About this exercise: Verbatim repeat, images excluded. Give each entry again as written.
(Input for this task Opens)
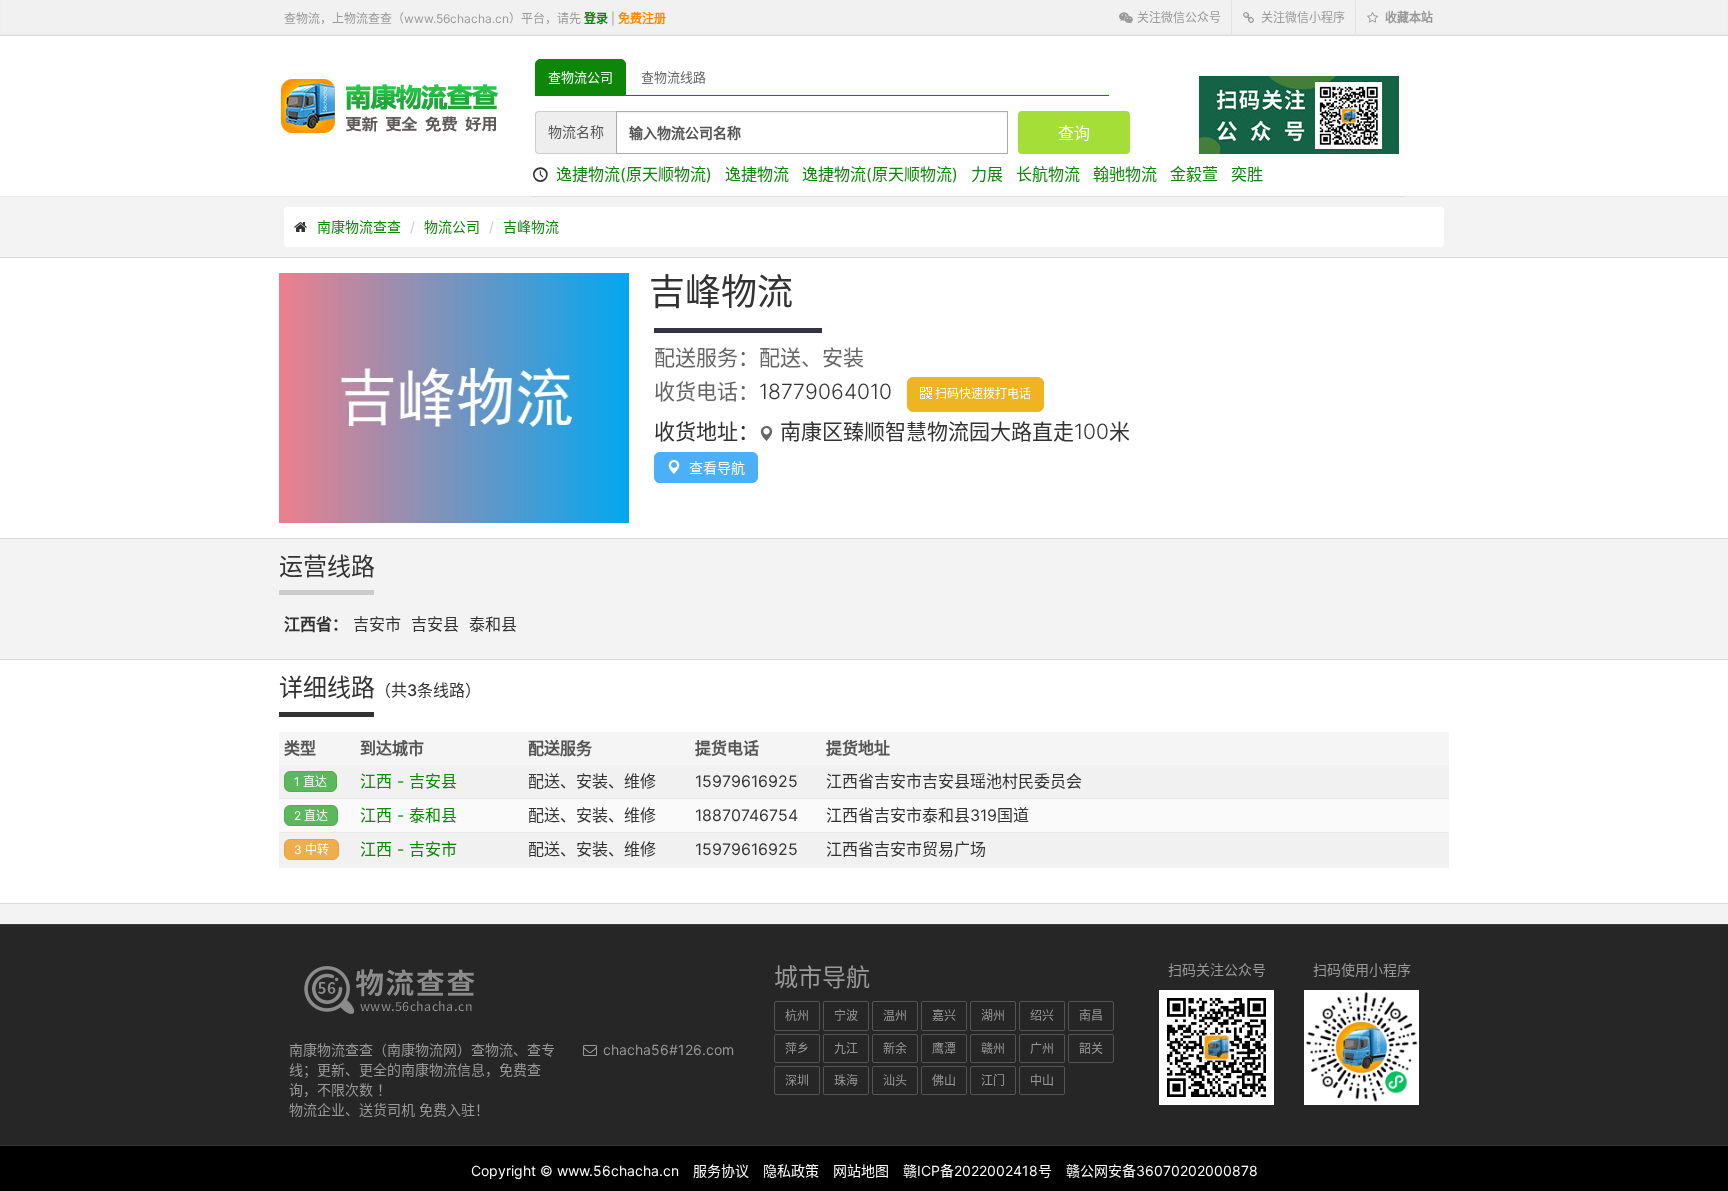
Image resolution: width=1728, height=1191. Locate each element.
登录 (596, 18)
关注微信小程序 (1301, 17)
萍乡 (797, 1048)
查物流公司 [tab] (580, 77)
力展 (987, 174)
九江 (846, 1048)
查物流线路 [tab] (673, 77)
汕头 (895, 1080)
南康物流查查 (359, 226)
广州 (1042, 1048)
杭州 (797, 1015)
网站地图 (861, 1170)
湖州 (993, 1015)
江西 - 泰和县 (408, 815)
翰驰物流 (1125, 174)
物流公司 (452, 226)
(Input for this task Closes)
Result of the exercise:
Image resolution: width=1728, height=1191. Locate each element.
登录 (596, 18)
关注微信小程序 (1301, 17)
萍乡 (797, 1048)
查物流公司 [tab] (580, 77)
力展 (987, 174)
九江 (846, 1048)
查物流线路 [tab] (673, 77)
汕头 (895, 1080)
南康物流查查 (359, 226)
广州 (1042, 1048)
杭州 (797, 1015)
网站地图 (861, 1170)
湖州 (993, 1015)
江西 - 泰和县 (408, 815)
翰驰物流 (1125, 174)
物流公司 (452, 226)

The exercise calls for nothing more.